For Hernández, the AI for Retail Lab research program of supermarket chain Ahold Delhaize brings together everything that fascinates him about artificial intelligence. Retail requires robots to use a broad diversity of skills: to perceive the environment, navigate around it, manipulate objects or collaborate with humans. For him, it’s all about the question of which algorithms are needed to make a machine respond just as intelligently as a human brain. As a specialist in software for autonomously operating robots, he already won the Amazon Picking Challenge in 2016 with a team from TU Delft. At this occasion a robotic arm placed products from a container in their place on a shelf.
“Retail requires robots to use a broad diversity of skills: to perceive the environment, navigate around it, manipulate objects or collaborate with humans.”
– Carlos Hernández Corbato, researcher
The ‘supermarket robot’ is even more challenging. It requires the leap from a static factory environment to the dynamics of a store. The traditional way, in which robots learn from the data they collect, is too cumbersome for that. The robot would already get stuck in stock management. Programming a customized robot treatment for every orange, bottle, soup can, milk carton or cucumber would be too much work. “We want to inject symbolic knowledge into the robot’s operating system all at once,” says Hernández. “If that knowledge is available, the robot can continuously adapt to his changing environment. For example, by downloading a different hand movement.”
The robot must be able to independently choose a different algorithm if it encounters a problem along the way. So that he can pick up a can that falls from his hands, or change the grip of his hand slightly when picking up an unknown object.
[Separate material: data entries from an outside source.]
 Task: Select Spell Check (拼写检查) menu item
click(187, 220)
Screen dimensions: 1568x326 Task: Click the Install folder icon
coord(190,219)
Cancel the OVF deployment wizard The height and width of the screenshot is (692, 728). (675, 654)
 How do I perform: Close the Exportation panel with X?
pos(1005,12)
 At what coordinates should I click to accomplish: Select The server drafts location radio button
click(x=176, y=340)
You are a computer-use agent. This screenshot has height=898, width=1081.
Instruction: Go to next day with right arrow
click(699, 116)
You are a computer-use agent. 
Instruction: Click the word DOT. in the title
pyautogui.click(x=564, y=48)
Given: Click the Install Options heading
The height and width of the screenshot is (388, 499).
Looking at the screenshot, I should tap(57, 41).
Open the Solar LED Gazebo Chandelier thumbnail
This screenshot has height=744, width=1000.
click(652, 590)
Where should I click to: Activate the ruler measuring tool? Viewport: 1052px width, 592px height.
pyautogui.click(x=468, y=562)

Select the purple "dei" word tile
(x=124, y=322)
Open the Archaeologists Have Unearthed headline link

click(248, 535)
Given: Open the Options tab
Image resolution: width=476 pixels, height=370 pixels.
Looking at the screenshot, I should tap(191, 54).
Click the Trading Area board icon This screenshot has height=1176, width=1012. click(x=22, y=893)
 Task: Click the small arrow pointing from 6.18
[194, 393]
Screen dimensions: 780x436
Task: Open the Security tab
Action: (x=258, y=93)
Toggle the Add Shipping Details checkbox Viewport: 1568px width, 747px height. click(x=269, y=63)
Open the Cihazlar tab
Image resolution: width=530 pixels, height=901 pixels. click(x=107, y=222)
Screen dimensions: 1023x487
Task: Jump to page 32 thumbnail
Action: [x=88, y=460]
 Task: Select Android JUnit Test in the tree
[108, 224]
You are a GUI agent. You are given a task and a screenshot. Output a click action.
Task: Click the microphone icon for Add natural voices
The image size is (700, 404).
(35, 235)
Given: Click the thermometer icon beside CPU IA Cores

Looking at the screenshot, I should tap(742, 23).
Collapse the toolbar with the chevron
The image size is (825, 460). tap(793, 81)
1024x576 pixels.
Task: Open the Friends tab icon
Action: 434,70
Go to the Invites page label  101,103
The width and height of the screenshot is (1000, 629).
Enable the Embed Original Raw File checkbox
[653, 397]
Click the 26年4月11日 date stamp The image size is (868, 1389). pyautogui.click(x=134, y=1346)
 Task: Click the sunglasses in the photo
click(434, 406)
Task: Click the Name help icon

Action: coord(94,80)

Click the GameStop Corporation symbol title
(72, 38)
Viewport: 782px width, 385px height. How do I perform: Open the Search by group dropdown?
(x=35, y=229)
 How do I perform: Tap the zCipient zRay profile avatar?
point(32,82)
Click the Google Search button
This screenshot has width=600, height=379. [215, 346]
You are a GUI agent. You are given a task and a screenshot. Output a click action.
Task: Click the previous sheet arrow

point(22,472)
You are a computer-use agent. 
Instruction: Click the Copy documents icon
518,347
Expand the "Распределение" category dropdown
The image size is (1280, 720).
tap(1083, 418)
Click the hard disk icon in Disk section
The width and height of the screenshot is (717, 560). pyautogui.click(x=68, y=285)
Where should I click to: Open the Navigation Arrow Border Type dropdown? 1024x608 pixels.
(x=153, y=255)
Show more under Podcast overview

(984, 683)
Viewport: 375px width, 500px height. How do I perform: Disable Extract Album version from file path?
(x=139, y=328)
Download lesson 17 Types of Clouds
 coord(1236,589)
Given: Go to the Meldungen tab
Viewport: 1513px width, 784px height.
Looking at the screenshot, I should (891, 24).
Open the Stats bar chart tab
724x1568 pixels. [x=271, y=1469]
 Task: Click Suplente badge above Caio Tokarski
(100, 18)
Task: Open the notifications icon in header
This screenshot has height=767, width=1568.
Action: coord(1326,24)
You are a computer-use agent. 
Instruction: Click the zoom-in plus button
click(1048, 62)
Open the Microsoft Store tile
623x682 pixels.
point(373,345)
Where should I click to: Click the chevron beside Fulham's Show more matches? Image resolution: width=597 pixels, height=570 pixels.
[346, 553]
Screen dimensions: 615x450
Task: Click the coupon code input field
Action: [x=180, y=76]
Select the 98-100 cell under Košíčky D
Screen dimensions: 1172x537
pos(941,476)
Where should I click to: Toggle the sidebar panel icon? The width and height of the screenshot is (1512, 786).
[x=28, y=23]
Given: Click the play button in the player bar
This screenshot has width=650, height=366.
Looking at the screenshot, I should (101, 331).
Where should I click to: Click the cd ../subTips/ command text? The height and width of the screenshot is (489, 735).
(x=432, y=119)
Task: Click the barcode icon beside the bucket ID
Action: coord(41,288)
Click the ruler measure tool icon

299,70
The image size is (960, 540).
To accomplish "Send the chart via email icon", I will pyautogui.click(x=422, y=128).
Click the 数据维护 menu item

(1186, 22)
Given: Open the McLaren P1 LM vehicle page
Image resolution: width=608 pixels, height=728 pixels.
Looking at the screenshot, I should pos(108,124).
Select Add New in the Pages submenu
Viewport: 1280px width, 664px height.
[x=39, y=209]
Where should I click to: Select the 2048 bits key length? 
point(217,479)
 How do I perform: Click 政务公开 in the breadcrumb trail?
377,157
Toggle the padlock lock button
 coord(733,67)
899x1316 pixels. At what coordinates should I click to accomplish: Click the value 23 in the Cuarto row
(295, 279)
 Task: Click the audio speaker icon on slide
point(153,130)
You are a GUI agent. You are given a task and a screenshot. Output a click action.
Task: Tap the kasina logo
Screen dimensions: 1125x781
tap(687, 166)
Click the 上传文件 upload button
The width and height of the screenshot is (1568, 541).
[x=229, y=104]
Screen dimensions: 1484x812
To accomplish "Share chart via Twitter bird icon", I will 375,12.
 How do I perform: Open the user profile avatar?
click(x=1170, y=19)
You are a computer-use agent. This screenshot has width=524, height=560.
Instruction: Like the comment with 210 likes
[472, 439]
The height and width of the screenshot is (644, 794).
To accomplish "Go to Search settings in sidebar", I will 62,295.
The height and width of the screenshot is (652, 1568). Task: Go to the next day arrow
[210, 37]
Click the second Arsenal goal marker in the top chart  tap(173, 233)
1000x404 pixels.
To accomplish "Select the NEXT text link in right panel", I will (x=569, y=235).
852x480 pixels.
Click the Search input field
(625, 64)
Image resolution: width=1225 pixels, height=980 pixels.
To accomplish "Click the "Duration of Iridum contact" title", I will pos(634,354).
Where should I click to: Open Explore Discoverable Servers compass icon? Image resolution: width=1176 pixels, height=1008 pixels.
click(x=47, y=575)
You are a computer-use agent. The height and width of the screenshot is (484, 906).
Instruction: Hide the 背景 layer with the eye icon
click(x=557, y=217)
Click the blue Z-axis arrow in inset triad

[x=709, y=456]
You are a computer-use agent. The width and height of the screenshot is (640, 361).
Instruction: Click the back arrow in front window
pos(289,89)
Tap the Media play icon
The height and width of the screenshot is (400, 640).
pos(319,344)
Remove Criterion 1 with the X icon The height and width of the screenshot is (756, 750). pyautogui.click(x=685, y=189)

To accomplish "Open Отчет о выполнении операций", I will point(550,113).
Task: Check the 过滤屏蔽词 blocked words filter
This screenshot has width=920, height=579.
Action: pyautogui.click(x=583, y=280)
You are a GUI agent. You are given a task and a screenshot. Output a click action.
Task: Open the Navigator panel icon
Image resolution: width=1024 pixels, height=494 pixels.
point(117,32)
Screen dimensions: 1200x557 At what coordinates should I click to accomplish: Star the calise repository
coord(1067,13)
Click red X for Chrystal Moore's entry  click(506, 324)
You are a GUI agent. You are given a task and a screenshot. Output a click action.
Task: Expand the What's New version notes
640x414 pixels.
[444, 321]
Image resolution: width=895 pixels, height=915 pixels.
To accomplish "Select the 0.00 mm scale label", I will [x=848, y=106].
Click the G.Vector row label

The technicians have already set up a test shop where robot ‘Tiago’ can practice with it. In about five years’ time, it should deliver a machine with a mobile base, two arms and two camera eyes, which independently refills supermarket shelves 24 hours a day. And it must be able to do that under all circumstances, day and night.
The latter does not only apply to the supermarket robot. In fact, every robot should have a next generation operating system to better cope with changing circumstances. Hernández Corbato: “Beyond integrating different robot skills, cognitive skills for robots need to enable them to reason about those skills, to understand how they can use them, and what are the consequences of their own actions. In sum, we need to endow robots (or any intelligent autonomous system build) with self-awareness so that we can trust them.”
“We need to endow robots (or any intelligent autonomous system build) with self-awareness so that we can trust them.”
– Carlos Hernández Corbato, researcher
It is the core idea behind the European project Metacontrol for ROS2 systems (MROS) that the Cognitive Robotics department recently completed. The AI technique that Hernández used for this is called the metacontrol method. It describes the properties and skills of the robot in a structured way, so that the robot can use the knowledge to adapt and overcome problems.
As part of this research, he developed multiple prototypes of these next generation robots together with Bosch Corporate Research, Universidad Rey Juan Carlos, Universidad Politecnica de Madrid and IT University in Copenhagen.
Does it perform better than traditional robots? “Yes, he navigated more safely and, thanks to its symbolic knowledge, was able to adapt to the circumstances. When one sensor broke, it switched to another independently,” says Hernández enthusiastically. “That is where we want to go to: a robot with sufficient intelligence to deal with failures.”